### Input for this task
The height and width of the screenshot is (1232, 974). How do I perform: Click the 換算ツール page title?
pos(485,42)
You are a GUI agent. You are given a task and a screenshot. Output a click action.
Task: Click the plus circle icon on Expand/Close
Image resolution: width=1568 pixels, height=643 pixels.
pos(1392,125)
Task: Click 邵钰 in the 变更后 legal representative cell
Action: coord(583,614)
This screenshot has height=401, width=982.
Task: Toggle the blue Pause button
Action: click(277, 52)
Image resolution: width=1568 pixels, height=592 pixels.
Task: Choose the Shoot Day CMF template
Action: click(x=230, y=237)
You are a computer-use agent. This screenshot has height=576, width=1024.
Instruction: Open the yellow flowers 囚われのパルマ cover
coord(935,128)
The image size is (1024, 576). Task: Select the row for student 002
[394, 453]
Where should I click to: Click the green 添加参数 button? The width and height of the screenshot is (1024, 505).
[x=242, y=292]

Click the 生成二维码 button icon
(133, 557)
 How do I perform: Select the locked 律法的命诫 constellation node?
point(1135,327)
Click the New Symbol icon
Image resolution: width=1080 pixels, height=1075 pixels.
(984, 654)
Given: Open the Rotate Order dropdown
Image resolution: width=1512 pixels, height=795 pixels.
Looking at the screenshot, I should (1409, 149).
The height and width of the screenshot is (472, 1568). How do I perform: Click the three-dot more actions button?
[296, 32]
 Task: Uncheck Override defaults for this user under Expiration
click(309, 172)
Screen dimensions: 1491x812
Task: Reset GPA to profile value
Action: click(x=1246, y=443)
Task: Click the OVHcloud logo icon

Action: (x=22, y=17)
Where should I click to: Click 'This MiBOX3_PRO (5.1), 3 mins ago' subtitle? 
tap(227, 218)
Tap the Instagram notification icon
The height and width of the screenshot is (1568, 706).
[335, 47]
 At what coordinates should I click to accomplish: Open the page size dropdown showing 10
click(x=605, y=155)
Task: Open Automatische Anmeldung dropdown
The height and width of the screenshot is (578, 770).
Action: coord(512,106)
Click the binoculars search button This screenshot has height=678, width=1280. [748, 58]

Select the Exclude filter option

### Work to complete
Reproduce the lines of data verbatim, starting at the line that contains "You are a GUI" and ending at the line that contains "Image resolution: width=1568 pixels, height=592", with both of those lines included.

### Answer to the problem
You are a GUI agent. You are given a task and a screenshot. Output a click action.
Task: Click the plus circle icon on Expand/Close
Image resolution: width=1568 pixels, height=643 pixels.
pos(1392,125)
Task: Click 邵钰 in the 变更后 legal representative cell
Action: coord(583,614)
This screenshot has height=401, width=982.
Task: Toggle the blue Pause button
Action: click(277, 52)
Image resolution: width=1568 pixels, height=592 pixels.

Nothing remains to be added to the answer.